Catalogue mitigations that strengthen this principle, grouped by the defence-in-depth stage they sit in.

Prevent
  • Decision summaries When an agent decision reaches a human reviewer, the reviewer must reconstruct the agent's reasoning from raw traces before they can form a judgment. OWASP T10 names this reconstruction burden as the mechanism behind reviewer fatigue and oversight failures. A decision summary addresses the problem by inserting an independent model call between the agent's output and the reviewer: that call compresses the decision, evidence chain, and risk factors into a fixed-format card, reducing the per-review cognitive load without removing the human from the decision.
Detect
  • Split actor An agent that writes its own audit log can omit, alter, or suppress any record of its own actions. This is not a theoretical risk: an attacker who controls the acting identity controls the evidence. Actor/recorder separation is the structural fix. The identity that performs an action and the identity that records it are different principals, with non-overlapping permissions, so no single compromise can both execute and erase.
  • Identity monitoring An AI agent operates under a non-human identity (NHI): a service principal, a task role, or a workload credential. That identity produces a stream of access events that, for a well-scoped agent, forms a narrow and predictable behavioural baseline. Identity monitoring applies User and Entity Behaviour Analytics (UEBA) to that stream, alerting when an observed access pattern deviates statistically from the baseline. Because agent behavioural distributions are tighter than those of human users, a deviation is a higher-confidence signal, and a spoofed or stolen credential used from the wrong workload origin is exactly the anomaly the technique is built to detect.

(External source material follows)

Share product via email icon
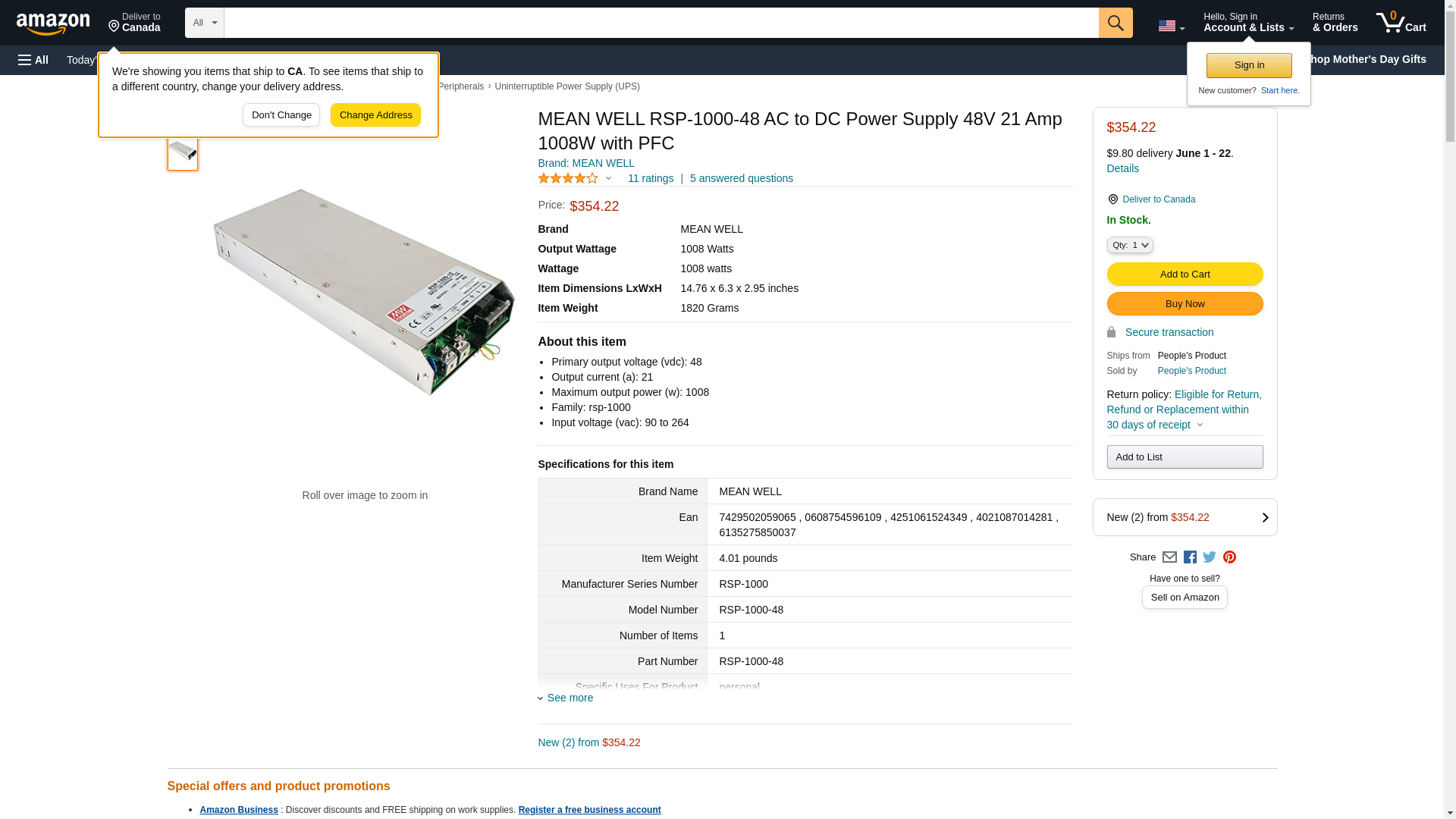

  • Cross-system audit An agent that operates across HR, Finance, cloud, and SaaS systems accumulates permissions at each boundary, often without any single team seeing the combined picture. Privilege accumulates silently across those boundaries until a quarterly review finds it, by which point a compromised or misconfigured agent has had weeks of unchecked reach. Cross-system scope auditing prevents that by continuously reconciling the agent's actual entitlements against a declared baseline across every system it touches and raising a ticket the moment drift is detected.

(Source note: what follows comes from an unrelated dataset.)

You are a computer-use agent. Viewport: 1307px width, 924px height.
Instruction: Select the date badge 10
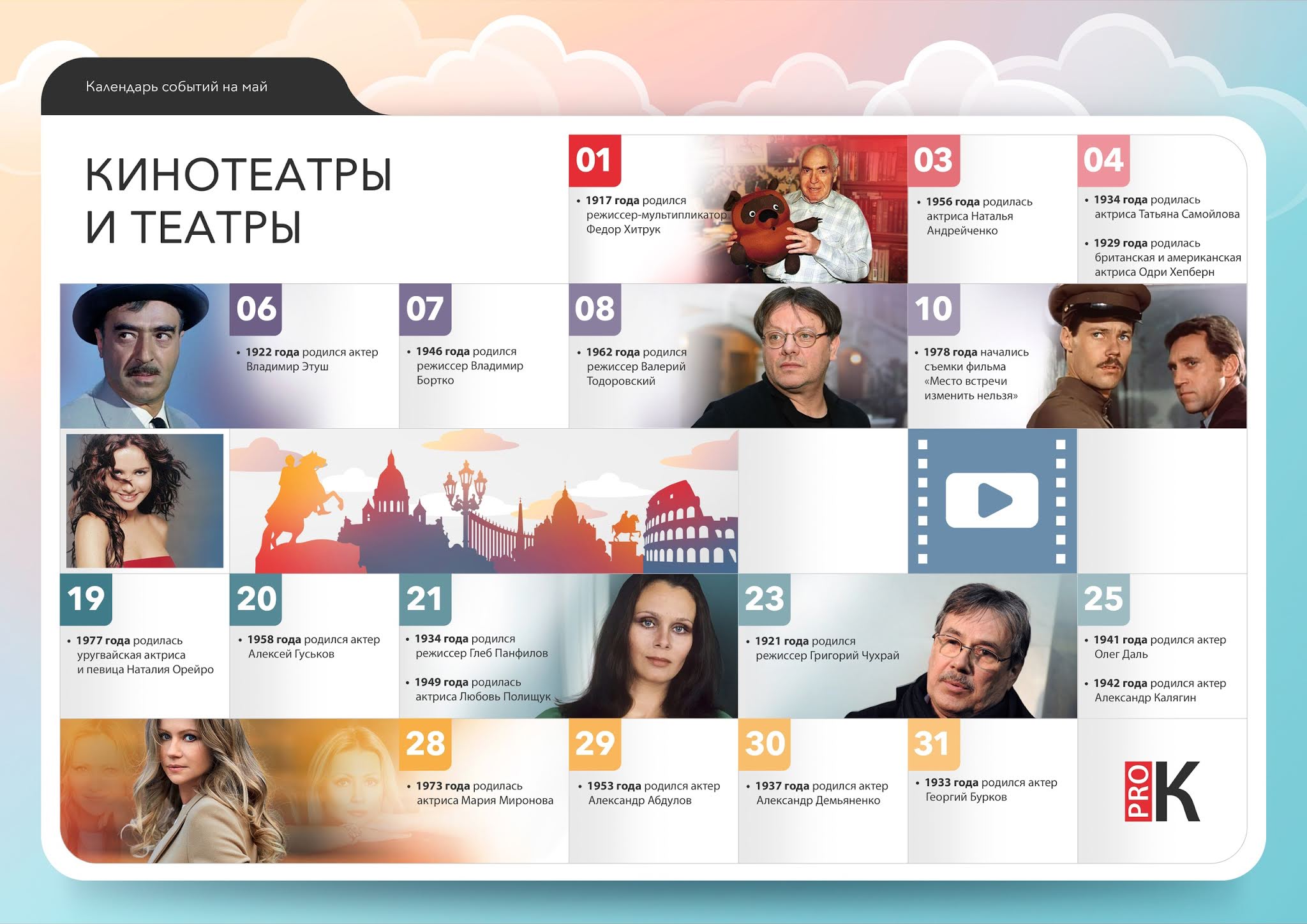point(933,309)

  • Provenance tracking When an agent produces a claim derived from retrieved data, that claim needs a record of where it came from: the source document, version, and retrieval time. Without that record, a downstream verifier cannot distinguish a well-grounded output from a fabricated one, a tampered one, or a poisoned one. Provenance tracking attaches source attribution to every claim, carries it through each transformation in the pipeline, and surfaces it in audit logs and user-facing interfaces.
Respond
  • Legal hold An audit trail is only useful if its records cannot be altered after the fact. Without a storage-layer enforcement mechanism, a sufficiently privileged attacker (or a compromised recorder identity) can overwrite or delete the records that document what happened. Legal hold and WORM retention solve this by placing audit records in storage that the provider itself enforces as immutable: no user, including account root, can modify or delete a locked object within the retention window. Legal hold extends that protection indefinitely for active incidents, lifted only through an out-of-band authority outside the normal operations team.

In Helmwart

Monitoring is one of the control families counted in the Defence-in-Depth audit; tamper-evidence isn’t modelled.